In appreciation of Greenwich Mean Time

Deepseek is wrong about these two at least. Canary Islands and Faroe Islands both observe DST.

Since this is the SDMD I’m going to be pedantic here and point out that UTC and GMT are not the exact same thing. GMT is Greenwich Mean Time, i.e. mean solar time at the Greenwich meridian. It’s defined by nature, namely the apparent diurnal motion of the Sun across the Earth’s sky that results from the Earth’s rotation around its axis and its revolution around the Sun.

UTC (Universal Time Coordinated), on the other hand, is an artificial time standard. It’s a weighted average of the time measured by hundreds of atomic clocks around the world, so it is artificial. It was set such that on January 1, 1972, it was identical to GMT, but since the rotation of the Earth is not perfectly uniform, GMT and UTC have a potential to diverge from each other. To minimise these divergences, there’s a leap second inserted into or deducted from UTC when needed, to realign the two; the last time this occurred was in 2016. This is managed by a body with the very cool name “International Earth Rotation and Reference Systems Service”, which is essentially a network of observatories around the world that measure the Earth’s rotation to determine if a leap second is needed.

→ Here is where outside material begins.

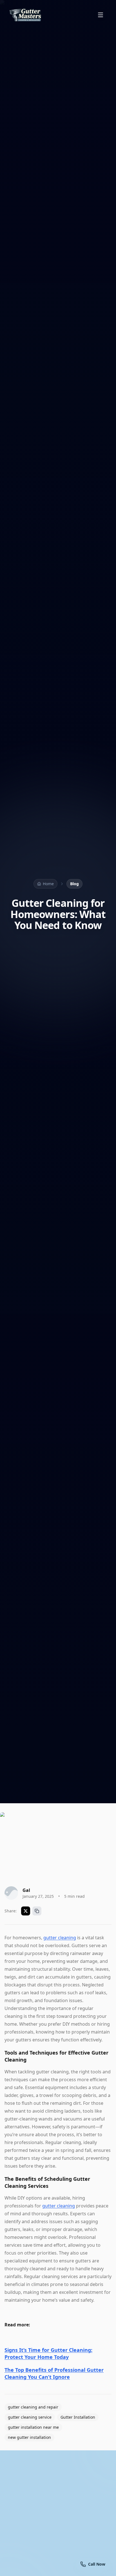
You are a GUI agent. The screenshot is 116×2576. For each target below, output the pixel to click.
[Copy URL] (36, 1910)
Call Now (58, 2564)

They do it when the divergence between the two is about to exceed 0.9 seconds.

1972 was when the leap-second system started. In the 1960s UTC seconds were slightly longer than atomic-clock seconds, changing each year as needed to keep UTC close to mean solar time. Since 1972, UTC seconds have been honest seconds. I doubt they threw in another correction on 1 January 1972, trying to zero the error. (How long did it take in 1972 to determine the official “mean solar time”, finding UT0 and converting it to UT1, or whatever they need?)

I do not know the full answer to your question, but at that time the B.I.H. was publishing a monthly Circular D.